■ MATERIAL PROVIDED
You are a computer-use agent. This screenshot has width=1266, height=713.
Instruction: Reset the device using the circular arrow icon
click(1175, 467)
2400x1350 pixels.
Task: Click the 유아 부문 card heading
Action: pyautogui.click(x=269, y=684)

■ TASK PROMPT
Extract every line of the material above and reproduce each one word for word, in the same order.

■ SOLUTION TO THE EXERCISE
You are a computer-use agent. This screenshot has width=1266, height=713.
Instruction: Reset the device using the circular arrow icon
click(1175, 467)
2400x1350 pixels.
Task: Click the 유아 부문 card heading
Action: pyautogui.click(x=269, y=684)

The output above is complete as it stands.